_PAGE EXCERPT_
******************************
Cal wasn’t a ‘well-behaved boy’. He often wagged school and got into trouble with his parents for being disruptive at home. In the late 1960s, when he was 13, the police caught him stealing a motor vehicle and he was taken from his family into state care. He was placed into a boys’ home in a small town in New South Wales.

He tried to run away from the boys’ home numerous times. He witnessed a lot of abuse of other residents by the officers but wasn’t sexually abused there himself. After several months, he successfully escaped and made his way back to his hometown.

Cal knew he couldn’t go home because his mother would ‘do the right thing’ and return him to the boys’ home. As he was walking around he came into contact with one of his school friends, who introduced him to an older man. He needed a place to stay and this man gave him shelter but there was a price to pay.

‘I had nowhere to go, I had to [stay with them]. I’ve had some unspeakable things happen to me.’

For several months, Cal was sexually abused and molested by a series of strange men in the house he was living in. He said he had to exchange sexual acts for food and a place to stay. He also believes photographs were taken of him while he was there.

After a while the situation became too much for him and he went to his family’s home for a visit, and his mother returned him to the boys’ home. He absconded shortly after his return and was then caught by police and sent to a different home in another town.

Cal ran away again and arrived back in his hometown, where he got involved in a ‘hoodlum gang’ with other boys his age. The gang committed a serious crime and when he was 16, Cal was sent to prison and served a three year sentence.

He said after he was released from prison, he was ‘lost’ and played ‘catch-up’ with life. He got involved in more criminal activity and became addicted to heroin for several decades. He was in and out of jail for over 20 years.

As an adult, Cal has suffered from flashbacks about the abuse, and found it difficult to give up drugs. He is unable to work due to injuries sustained in a motor vehicle accident and a serious health condition and now lives on a government pension.

His first disclosure of the abuse he suffered was to the Royal Commission as he said he’s never had anyone to tell. ‘I’ve held this in since [the 1960s].’

He doesn’t know the names of the men who abused him so he’s never reported them to the police. He intends to apply for compensation in the next few years.
******************************
_GIVEN INFORMATION_

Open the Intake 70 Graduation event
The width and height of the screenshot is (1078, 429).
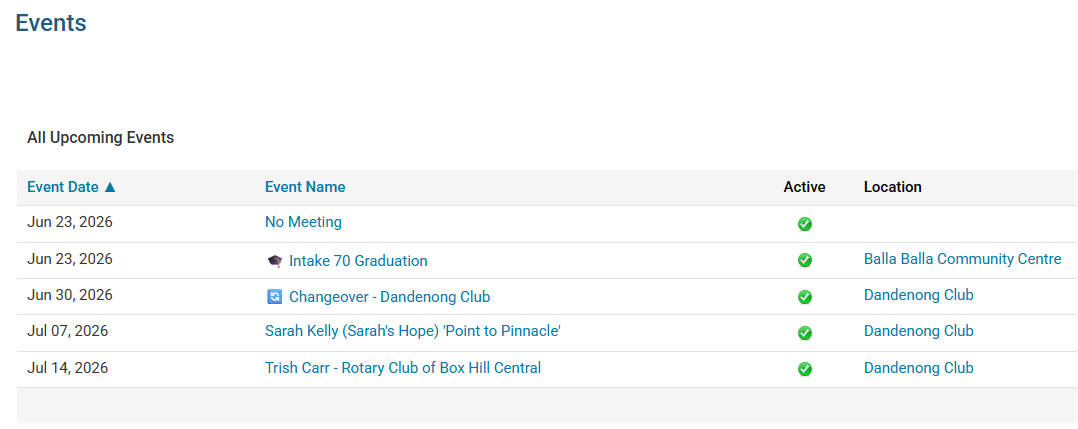pyautogui.click(x=358, y=261)
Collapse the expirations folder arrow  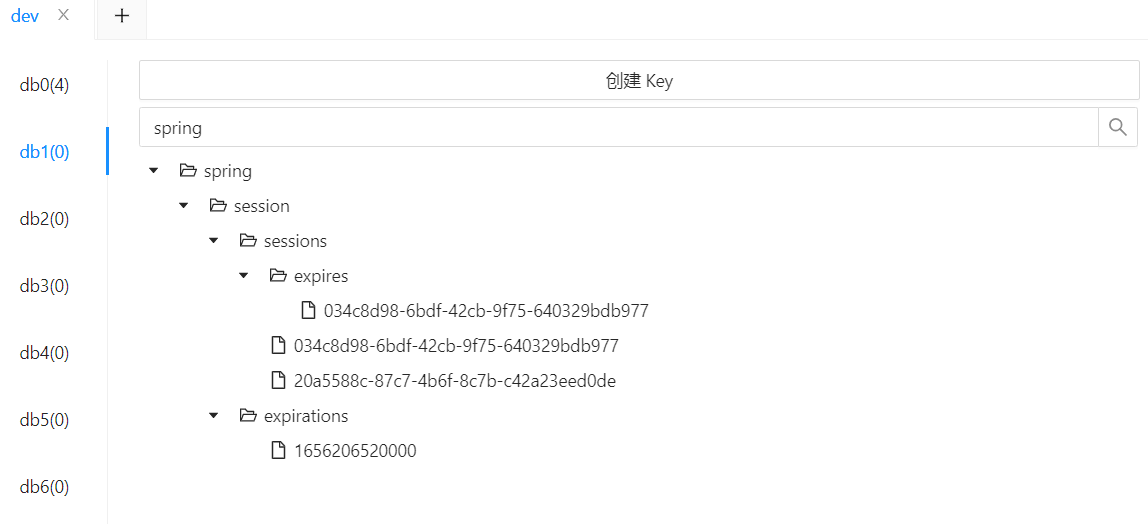(x=214, y=416)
******************************
_COMPLETE THE FOLLOWING_
A: Answer these questions about the account of Cal, each on its own line:
(i) How old was Cal when police caught him stealing a motor vehicle?
(ii) How long was the prison sentence he served after being sent to prison at 16?
(iii) For how many years was he in and out of jail?
B: In the account of Cal, rewrite the stretch from "For several months, Cal" through "he was there." with "photographs" changed to "pictures".

_ANSWERS BELOW_
A:
(i) 13
(ii) Three years
(iii) Over 20 years

B:
For several months, Cal was sexually abused and molested by a series of strange men in the house he was living in. He said he had to exchange sexual acts for food and a place to stay. He also believes pictures were taken of him while he was there.